Bunlarda yalanın, riyanın, iftiranın haddi, hududu, sınırı kalmamıştır…

Bunlarda yalanın, riyanın, iftiranın haddi, hududu, sınırı kalmamıştır…

Bunlar iyice gözlerini karartmış durumdadırlar.

Biliyorlar; iktidardan tekerlendikleri anda, kendilerini hukuka uygun bağımsız mahkemeler karşısında bulacaklarını.

O sebepten de iktidarda kalabilmek için her türlü iftirayı rahatlıkla atabilmektedirler, her türlü ihaneti duraksamadan yapabilmektedirler.

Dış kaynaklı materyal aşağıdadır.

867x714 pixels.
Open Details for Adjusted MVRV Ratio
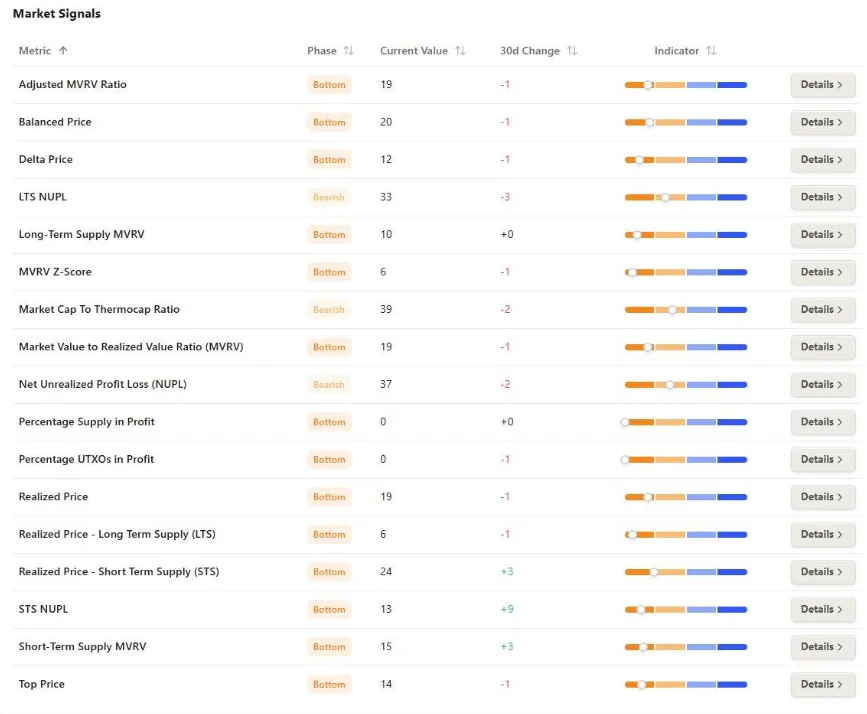click(823, 85)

Şu son ihanetlerine bakın şunların bir. Tayyip, 10 Mart’ta Adana’da aynen şunları söylüyor kürsüden:

“Taksim’de güya Kadınlar Günü için bir araya gelen bir grup, ezana ıslıklarla, sloganlarla terbiyesizlik ettiler. Biz belediye işi gönül işi diyerek milletimize herkesi kucaklayan bir belediye yönetimi taahhüt ediyoruz.

“Onlar ise bayrağımıza ve ezanımıza saygısızlık yaparak doğrudan istiklalimize ve istikbalimize saldırıyor.

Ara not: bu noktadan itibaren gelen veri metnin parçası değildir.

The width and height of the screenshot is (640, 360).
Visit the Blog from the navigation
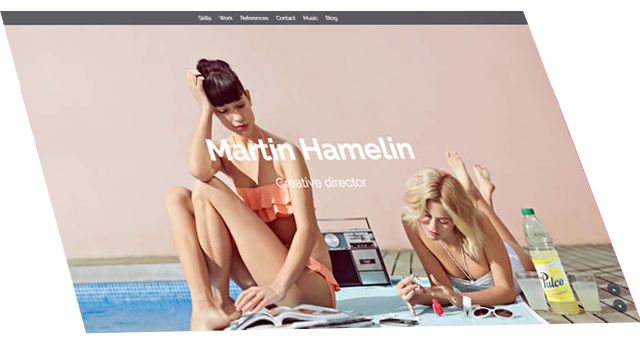(331, 18)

“Eğer biz 3-5 oy için onlara göz yumarsak ecdadımızın da evlatlarımızın da yüzüne bakamayız. Onun için bu ezan ve bayrak düşmanları ile sonuna kadar mücadele edeceğiz”. (https://www.bbc.com/turkce/haberler-turkiye-47530402)

Görebiliyor musunuz, provokasyonun boyutunu?

Halkı “Dinciler” ve “Laikler” diye inanç temelinde bölerek ve birbirine karşı kışkırtıp düşmanlaştırarak boğazlatmaya kalkışmaktır bu.

Fakat Halkımız, dünyanın en toleranslı, hoşgörüye sahip halklarından biri olduğu için, bunların provokasyonuna gelmiyor.

Bunların gönlünden geçen, halkın birbirini boğazlamaya girişmesi, bunun sonucunda da binlerce, on binlerce hatta yüz binlerce insanımızın yok yere kanının dökülmesi, canından olmasıdır. Bunların da bu kan deryasını sömürerek iktidarlarını sürdürmesidir.

İnanın arkadaşlar; yüz binlerce insanımızın canına mal olsa böyle bir provokasyon, bunların kılı kıpırdamaz ve zerre miktarda olsun yürekleri sızlamaz ve acı duymazlar.

Zaten insana özgü yürek diye bir şey yoktur bunlarda…

İşte o sebepten, ellerini hep sol göğüslerinin üzerinde tutarak “Bakın sizler gibi bizim de burada yüreğimiz var.” demek isterler ve bu anlamda bir mesaj vermek isterler halkımıza.

Bunlarınki taş bir kalptir sadece. His yoksunu, empati yoksunu, acımasızlık timsali…

Oysa namuslu olmak kaydıyla her aklı başında insanımız bilir; Türkiye’de hiç kimsenin, hangi dinden, mezhepten, inançtan olursa olsun, ezanla bir sorununun bulunmadığını. Ve Türkiye’de hiç kimsenin ezanı ıslıkla protesto edecek kadar manyaklığa düşmeyeceğini…

Aslında bunlar da adları gibi bilmektedirler böyle bir şeyin olmadığını. Fakat amaçları provokasyondur, halkı birbirine katlettirmektir ve masumların cesetleri üzerinde devran sürmektir.

Tayyip böyle der de Kaçak Saray’ın Arka Bahçeli Amigosu boş durur mu hiç?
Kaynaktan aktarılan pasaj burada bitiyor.